Journey to Wealth

Media Prima - Recovery in 4Q, potential dividend upside BUY

kiasutrader
Publish date: Thu, 21 Feb 2013, 09:54 AM

- We re-affirm our BUY recommendation on Media Prima (MPrima), with an unchanged fair value of RM2.90/share, based on our DCF value, following the release of its FY12 result.

- MPrima's FY12 core net profit of RM209mil came in within our, and consensus, estimates. 

- Inclusive of the proposed 7sen/share dividend, total dividends to-date amounted to 13 sen/share. This translates into 6.1% yields, representing a 67% payout ratio.

- FY12's bottom line grew by 2% in tandem with a topline growth of 5%. EBITDA margin remained flat. Sequentially, core net profit recovered and jumped by 23% driven by the festive season, school re-opening sales and adex by non traditional advertisers. The increased advertising spend in the 4Q came as no surprise as advertisers normally utilise their budgets towards the yearend. 

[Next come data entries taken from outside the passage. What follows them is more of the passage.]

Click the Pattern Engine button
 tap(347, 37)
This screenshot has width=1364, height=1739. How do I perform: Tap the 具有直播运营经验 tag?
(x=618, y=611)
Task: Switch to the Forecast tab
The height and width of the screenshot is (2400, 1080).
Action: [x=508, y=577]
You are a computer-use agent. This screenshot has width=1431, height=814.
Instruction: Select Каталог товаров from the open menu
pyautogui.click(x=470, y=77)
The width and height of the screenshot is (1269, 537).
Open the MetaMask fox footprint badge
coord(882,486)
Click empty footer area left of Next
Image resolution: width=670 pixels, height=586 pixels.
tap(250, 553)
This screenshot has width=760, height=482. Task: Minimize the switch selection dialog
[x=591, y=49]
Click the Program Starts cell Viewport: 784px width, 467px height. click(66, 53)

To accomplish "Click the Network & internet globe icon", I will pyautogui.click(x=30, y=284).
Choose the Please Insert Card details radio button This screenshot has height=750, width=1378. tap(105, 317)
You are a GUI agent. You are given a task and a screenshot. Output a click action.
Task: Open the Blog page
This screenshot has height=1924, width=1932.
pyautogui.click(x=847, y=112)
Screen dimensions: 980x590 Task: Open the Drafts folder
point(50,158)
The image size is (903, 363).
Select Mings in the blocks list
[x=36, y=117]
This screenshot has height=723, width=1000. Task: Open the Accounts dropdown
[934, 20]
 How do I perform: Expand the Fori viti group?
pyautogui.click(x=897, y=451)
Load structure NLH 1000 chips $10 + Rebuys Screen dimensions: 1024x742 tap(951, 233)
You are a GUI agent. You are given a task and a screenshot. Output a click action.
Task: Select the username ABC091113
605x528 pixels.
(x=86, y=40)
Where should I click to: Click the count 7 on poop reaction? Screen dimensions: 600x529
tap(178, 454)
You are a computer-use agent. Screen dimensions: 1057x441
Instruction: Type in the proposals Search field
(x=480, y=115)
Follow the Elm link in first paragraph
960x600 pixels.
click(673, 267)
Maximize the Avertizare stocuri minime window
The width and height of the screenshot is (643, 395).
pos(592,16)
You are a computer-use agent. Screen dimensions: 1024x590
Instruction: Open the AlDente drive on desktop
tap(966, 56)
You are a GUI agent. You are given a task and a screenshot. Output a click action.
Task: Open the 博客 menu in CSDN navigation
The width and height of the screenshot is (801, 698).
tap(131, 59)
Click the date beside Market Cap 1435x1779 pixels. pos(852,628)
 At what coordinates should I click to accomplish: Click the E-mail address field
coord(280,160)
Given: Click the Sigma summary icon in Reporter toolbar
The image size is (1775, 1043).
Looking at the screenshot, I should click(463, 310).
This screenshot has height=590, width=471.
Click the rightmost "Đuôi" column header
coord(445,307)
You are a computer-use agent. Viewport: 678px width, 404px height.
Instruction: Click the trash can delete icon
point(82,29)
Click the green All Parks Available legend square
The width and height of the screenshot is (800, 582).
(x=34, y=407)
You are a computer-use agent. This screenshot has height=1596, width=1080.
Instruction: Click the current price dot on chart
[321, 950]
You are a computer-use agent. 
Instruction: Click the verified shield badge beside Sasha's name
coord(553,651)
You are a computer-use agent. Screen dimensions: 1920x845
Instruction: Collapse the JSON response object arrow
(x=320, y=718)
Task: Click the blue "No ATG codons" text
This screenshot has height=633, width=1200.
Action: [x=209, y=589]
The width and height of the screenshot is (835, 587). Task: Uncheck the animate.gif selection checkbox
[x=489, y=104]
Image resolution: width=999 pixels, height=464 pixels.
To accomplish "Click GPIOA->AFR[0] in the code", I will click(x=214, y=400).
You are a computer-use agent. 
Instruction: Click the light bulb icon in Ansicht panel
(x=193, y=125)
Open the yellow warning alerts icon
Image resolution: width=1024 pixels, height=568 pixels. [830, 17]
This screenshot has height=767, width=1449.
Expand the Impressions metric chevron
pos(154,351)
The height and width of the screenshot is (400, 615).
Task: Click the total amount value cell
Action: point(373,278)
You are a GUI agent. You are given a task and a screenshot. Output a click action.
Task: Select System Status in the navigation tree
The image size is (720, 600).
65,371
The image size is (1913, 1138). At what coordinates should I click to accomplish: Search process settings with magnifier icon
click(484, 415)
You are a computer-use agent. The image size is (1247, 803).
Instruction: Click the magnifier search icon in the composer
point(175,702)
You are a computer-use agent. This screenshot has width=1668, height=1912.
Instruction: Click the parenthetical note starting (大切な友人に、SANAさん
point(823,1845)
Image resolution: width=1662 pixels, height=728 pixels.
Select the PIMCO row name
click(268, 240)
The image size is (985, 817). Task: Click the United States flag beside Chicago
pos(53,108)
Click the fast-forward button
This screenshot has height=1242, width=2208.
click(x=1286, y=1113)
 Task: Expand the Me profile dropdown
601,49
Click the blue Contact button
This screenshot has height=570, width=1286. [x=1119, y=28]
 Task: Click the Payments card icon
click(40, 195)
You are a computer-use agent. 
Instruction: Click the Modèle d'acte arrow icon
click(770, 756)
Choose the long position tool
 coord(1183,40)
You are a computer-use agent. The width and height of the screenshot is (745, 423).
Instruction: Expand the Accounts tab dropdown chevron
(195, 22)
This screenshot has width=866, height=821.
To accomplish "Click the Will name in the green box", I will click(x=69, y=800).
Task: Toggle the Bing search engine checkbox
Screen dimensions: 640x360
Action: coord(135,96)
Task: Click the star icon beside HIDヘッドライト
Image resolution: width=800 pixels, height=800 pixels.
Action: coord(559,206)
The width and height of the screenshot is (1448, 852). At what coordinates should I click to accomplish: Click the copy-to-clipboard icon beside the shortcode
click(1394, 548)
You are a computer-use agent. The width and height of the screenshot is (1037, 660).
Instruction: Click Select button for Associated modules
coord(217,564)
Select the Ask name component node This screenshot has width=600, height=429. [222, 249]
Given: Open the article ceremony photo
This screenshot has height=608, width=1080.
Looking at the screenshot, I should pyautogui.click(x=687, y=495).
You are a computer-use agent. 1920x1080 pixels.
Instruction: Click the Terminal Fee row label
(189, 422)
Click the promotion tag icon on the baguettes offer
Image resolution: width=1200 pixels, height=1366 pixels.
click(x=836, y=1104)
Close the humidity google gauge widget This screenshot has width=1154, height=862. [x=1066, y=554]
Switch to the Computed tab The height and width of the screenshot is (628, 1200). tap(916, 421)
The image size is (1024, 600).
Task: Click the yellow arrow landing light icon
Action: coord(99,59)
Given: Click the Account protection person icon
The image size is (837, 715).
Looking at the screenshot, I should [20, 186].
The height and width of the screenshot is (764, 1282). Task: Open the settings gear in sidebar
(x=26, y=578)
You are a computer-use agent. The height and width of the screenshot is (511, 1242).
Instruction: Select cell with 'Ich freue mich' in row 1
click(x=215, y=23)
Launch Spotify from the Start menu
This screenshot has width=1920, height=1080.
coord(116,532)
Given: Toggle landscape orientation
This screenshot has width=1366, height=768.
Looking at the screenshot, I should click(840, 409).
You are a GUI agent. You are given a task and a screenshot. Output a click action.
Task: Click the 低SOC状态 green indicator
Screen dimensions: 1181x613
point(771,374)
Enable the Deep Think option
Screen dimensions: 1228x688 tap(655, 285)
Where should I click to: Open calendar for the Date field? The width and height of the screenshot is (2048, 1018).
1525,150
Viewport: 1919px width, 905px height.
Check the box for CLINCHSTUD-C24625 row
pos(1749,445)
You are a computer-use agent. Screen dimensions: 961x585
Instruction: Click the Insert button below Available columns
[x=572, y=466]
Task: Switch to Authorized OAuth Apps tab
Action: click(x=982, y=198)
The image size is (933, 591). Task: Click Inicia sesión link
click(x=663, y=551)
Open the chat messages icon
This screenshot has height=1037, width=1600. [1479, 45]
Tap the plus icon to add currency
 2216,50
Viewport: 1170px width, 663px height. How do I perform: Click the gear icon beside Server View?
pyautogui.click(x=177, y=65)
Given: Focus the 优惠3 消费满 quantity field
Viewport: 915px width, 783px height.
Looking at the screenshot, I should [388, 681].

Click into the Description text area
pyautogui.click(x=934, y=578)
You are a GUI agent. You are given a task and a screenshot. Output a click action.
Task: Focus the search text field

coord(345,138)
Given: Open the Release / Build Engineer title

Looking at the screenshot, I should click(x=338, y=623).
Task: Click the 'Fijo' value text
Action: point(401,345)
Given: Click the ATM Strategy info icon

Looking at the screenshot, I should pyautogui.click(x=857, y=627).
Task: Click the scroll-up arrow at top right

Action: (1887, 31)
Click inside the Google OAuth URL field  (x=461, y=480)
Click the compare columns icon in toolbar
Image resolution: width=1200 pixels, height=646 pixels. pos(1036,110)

- Nonetheless, with advertisers; continued cautious sentiment over the election uncertainty and "wait-and-see" approach this quarter, management is expecting a stronger 2H adex instead, post-election. The group targets to achieve an adex growth of 5%-7%.

- Post result adjustments, our estimates suggest earnings to expand by 5%-6% in FY13F-FY15F. We are introducing  our FY15F earnings at RM246mil. 

- As part of its medium- to long-term strategy, the group is focused on building content, which is part of the non-adex revenue stream. This enables monetisation of content, given the high content cost. Approximately 60% of the local content within the FTA channels are produced in-house.

- More importantly, the dividend policy is currently up for revision - revised every 3 years - which will only affect the lower band of the dividend policy. The revision is envisaged to materialise in the 3Q-4Q.  The current dividend policy stands at 25%-75%. We have upped our payout ratio to 67% for FY13F-FY15F - at parity to FY12. 

- The potential for a dividend upside translates into decent yields of 6%-7% for FY13F-FY15F. This is comparable to Star Publications (Star Mk Equity, BUY) and Media Chinese International (MCIL Mk Equity, BUY) of 7% and 6% yields, respectively.  This is further bolstered by a cash  cushion of RM647mil as at end-FY12 and an after-tax free cash flow yield of 11%.   

- Over the past year, the stock have retraced by 14%  and underperformed the KLCI by 21%. The current share price is 41% below its 2-year high of RM3.00/share.

- At the current level, the stock is trading at an implied PE of 11x of FY13F, at the trough level of its historical PE.